References
The future of medicine lies not in treating illness but in preventing it.
In the first few years of the 21st century, a climber more than 65 years old will stand on the summit of Mount Everest. Absurd as such an idea might have seemed 25 years ago, mountaineers are now so sure it will happen that they speculate about who it will be, not if it will be.
The image of an exultant senior citizen atop the highest peak in the world points up the changing perceptions of age in industrialized societies. Americans now expect to compete at sports, to be sexually vigorous, to bear children and to raise families at a much older age than ever before. It's been said that the current generation of younger Americans isn't just trying to hold off the ravages of age--it expects to.
These new expectations could profoundly change future medical practice. Throughout the 20th century, medicine has advanced primarily by improving curative care: intensive-care units, bypass and transplant surgery, antibiotics and chemotherapy. But curative care has its limits, and nothing makes that clearer than the image of a 65-year-old atop Everest, or a 45- year-old woman bearing down in childbirth or a 50-year-old astronaut. To maintain a high level of fitness we must avoid physical decline, not repair it: open-heart surgery, even at its most effective, will never make you as good as new, especially if you intend to climb mountains. And for the major killers of American society--heart disease and cancer--the most effective preventive measures involve changes in lifestyle.
The physician as lifestyle expert, as wellness adviser, has already begun to appear. And as genetic profiles and other predictive tools improve, the art of prevention will grow far more sophisticated. Physicians will administer tests and, armed with the results, prescribe preventive measures just as precisely as they now dispense medications.
Advances in medical technology will also extend the current trend toward noninvasive diagnostic procedures, such as nuclear magnetic resonance imaging and ultrasound. Treatment will change along similar lines. Surgery will be less common and hospitalization much rarer. As patients, we will expect more procedures to be done quickly, painlessly (and inexpensively) on an outpatient basis. Microtechnology will revolutionize medicine with futuristic devices, ranging from biosensors that dispense drugs under the skin to nanomachines, hardly larger than red blood cells, that course through our bloodstream scrubbing the insides of our arteries.
Even more fundamental will be gene-replacement therapy, in which missing or defective genes are supplied by the physician. Such procedures are being developed to treat serious illness, but they will eventually be used to boost enzyme levels and hormone production to retard aging and to increase vigor.
Accompanying the use of more refined technology to prevent and treat illness, psychoimmunology, the science that deals with the mind's role in helping the immune system to fight disease, will become a vitally important clinical field--perhaps the most important medical field in the 21st century-- supplanting our present emphasis on oncology and cardiology.

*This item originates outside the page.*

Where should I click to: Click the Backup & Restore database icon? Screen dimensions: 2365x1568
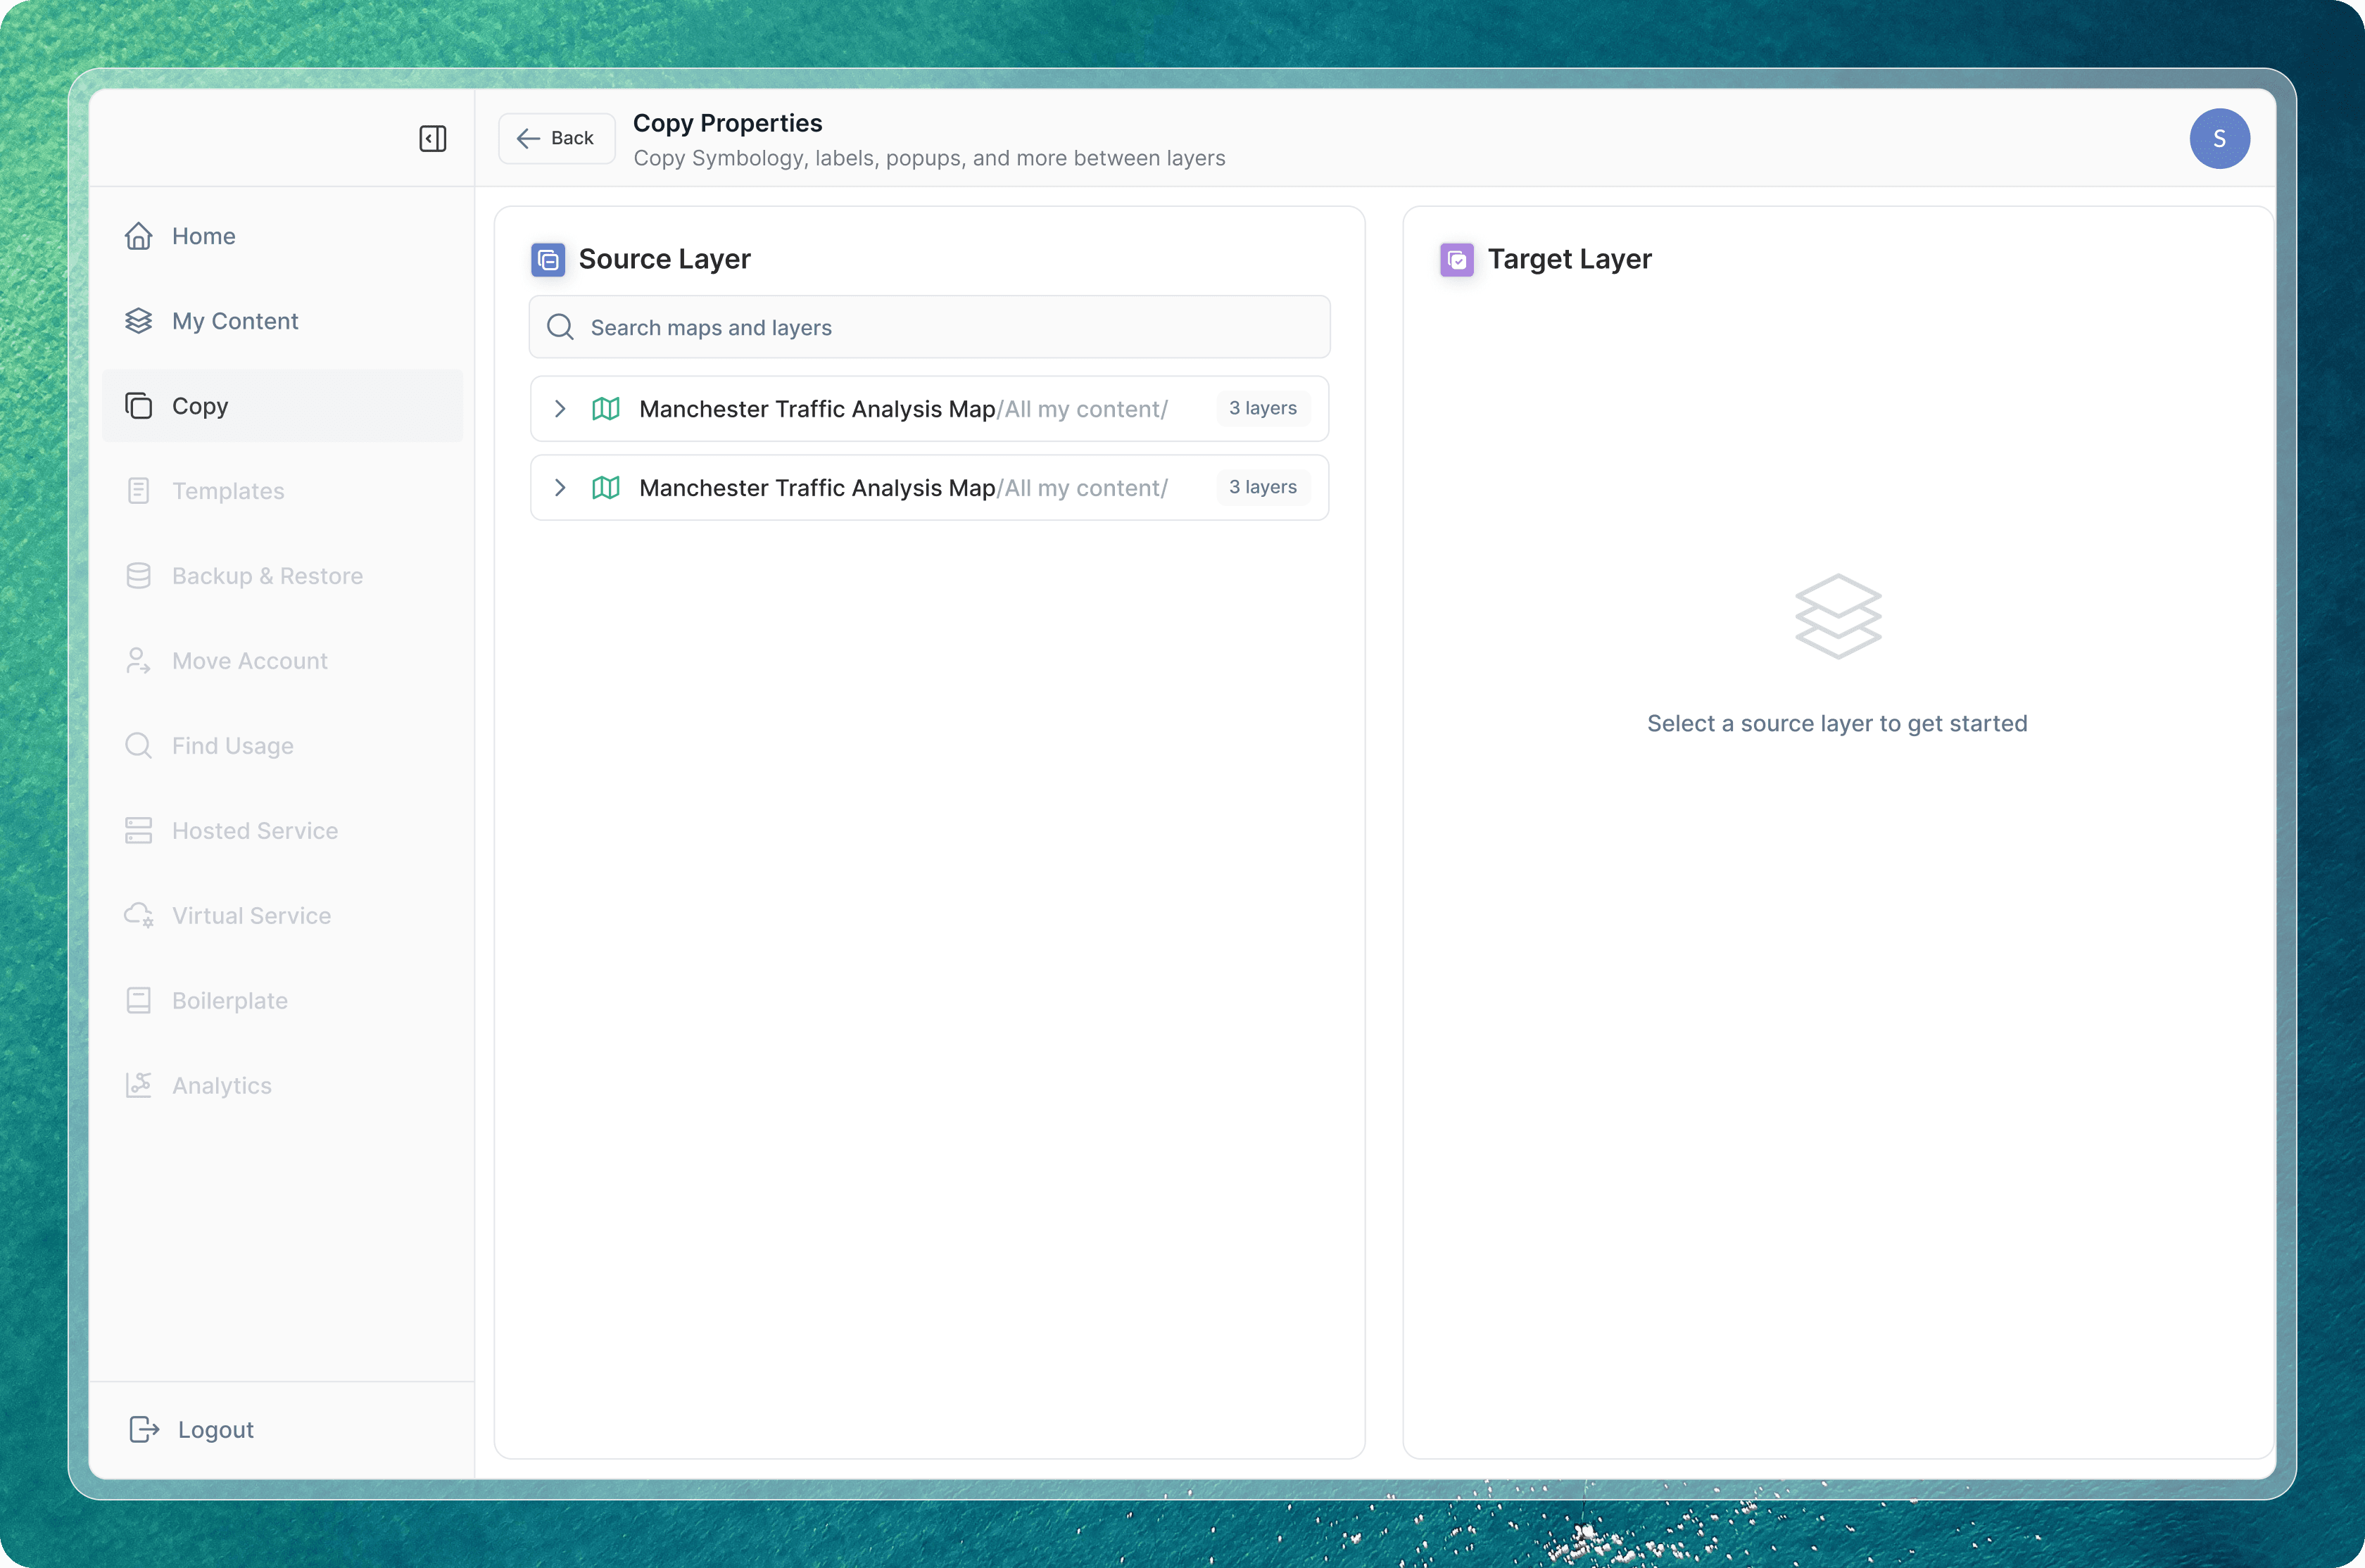[x=139, y=576]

Healthy thinking may eventually become an integral aspect of treatment for everything from allergies to liver transplants.

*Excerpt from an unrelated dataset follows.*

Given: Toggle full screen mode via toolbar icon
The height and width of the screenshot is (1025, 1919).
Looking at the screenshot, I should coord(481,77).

What all this means is that our present concept of medicine will disappear. Pressed both by patients and its own advancing technology, medicine will change its focus from treatment to enhancement, from repair to improvement, from diminished sickness to increased performance. That transformation has already begun. It will reach its logical conclusion when the first 65-year-old stands atop Mount Everest, and the relationship of humanity and medicine enters a new and extraordinary era.